Consumption—Stimuli—Family Control
Consumption—Stimuli—Family Control
From production units families turned to become consumption units. This claim needs to be unfolded, though. According to the first meaning of the concept of the family as a consumption unit by industrialization both household and workplace, and leisure time and work time got separated. That is, families do not produce any more, but only consume at their households. According to the second meaning, since the end of the 19th century, wage growth has made families’ breadwinning members capable of having leisure activities outside of the household entailing some costs as well. In this sense, family became a background of individual consumption.

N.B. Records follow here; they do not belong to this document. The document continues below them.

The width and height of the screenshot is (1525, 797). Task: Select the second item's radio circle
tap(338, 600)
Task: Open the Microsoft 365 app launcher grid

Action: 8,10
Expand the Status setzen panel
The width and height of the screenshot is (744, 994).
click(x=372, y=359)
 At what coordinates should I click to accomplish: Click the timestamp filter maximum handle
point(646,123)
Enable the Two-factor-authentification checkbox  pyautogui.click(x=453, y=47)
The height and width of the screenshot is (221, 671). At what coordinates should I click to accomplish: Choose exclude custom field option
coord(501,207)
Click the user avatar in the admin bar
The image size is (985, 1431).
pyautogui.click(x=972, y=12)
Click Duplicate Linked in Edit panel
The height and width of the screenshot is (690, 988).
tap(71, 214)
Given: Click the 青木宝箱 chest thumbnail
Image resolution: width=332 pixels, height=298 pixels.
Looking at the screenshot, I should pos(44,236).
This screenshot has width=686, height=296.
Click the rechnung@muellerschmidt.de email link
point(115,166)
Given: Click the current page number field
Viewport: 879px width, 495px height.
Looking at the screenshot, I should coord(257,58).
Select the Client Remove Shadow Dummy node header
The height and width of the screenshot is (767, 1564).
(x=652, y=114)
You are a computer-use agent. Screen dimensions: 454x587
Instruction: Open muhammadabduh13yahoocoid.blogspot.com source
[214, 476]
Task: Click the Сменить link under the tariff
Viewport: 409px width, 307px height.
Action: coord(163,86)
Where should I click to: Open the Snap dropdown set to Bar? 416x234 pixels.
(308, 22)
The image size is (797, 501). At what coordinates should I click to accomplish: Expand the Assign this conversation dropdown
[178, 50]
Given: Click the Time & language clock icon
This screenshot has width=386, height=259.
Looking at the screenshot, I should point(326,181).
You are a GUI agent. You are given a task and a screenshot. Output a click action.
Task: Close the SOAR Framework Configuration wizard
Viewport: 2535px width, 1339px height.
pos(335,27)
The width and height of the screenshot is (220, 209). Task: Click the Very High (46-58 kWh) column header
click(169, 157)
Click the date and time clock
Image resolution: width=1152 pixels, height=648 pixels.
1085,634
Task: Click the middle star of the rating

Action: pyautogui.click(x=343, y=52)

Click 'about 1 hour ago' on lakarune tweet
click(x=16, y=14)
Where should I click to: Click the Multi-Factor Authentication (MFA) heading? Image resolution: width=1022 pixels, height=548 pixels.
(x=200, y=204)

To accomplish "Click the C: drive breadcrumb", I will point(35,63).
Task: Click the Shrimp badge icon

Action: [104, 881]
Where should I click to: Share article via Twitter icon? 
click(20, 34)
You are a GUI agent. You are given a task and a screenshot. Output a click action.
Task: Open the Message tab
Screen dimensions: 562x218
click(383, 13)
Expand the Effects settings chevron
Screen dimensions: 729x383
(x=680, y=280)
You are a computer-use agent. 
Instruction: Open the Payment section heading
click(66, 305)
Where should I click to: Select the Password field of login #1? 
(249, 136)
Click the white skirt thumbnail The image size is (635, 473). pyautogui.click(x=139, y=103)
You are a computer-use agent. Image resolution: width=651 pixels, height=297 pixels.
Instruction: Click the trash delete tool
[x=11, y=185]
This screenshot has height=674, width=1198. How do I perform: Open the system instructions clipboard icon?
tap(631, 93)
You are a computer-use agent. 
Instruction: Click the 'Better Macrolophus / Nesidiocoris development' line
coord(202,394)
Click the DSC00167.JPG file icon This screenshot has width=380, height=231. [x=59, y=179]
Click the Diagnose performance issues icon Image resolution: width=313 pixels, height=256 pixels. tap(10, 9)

Between the two World Wars, and after the 1950s families as consumption units appeared in their third form. This happened due to the increase in the supply of consumer goods. Housing costs and possessing durable consumer goods (that is, the real family consumption) mean such a burden for families that decisions on the allocation of resources, that is, the ratio between leisure and work time have to be made together. Consumer preferences have to be reconciled. The home represents the cohabitants’ taste, norms, identities, and all from their inner world that is to be displayed to the outer world. Consumption plays a crucial role in the production of a family’s inner world. Forming a family as a consumption unit in its third sense has also changed possibilities of control over individuals to a large extent. A new type of control has emerged enforcing labour. Both women and men are burdened by the power of the conception of family as the consuming unit, which severely takes all energy and time that can be committed to moneymaking. Time use and activities of husbands and wives are determined obviously by consumption.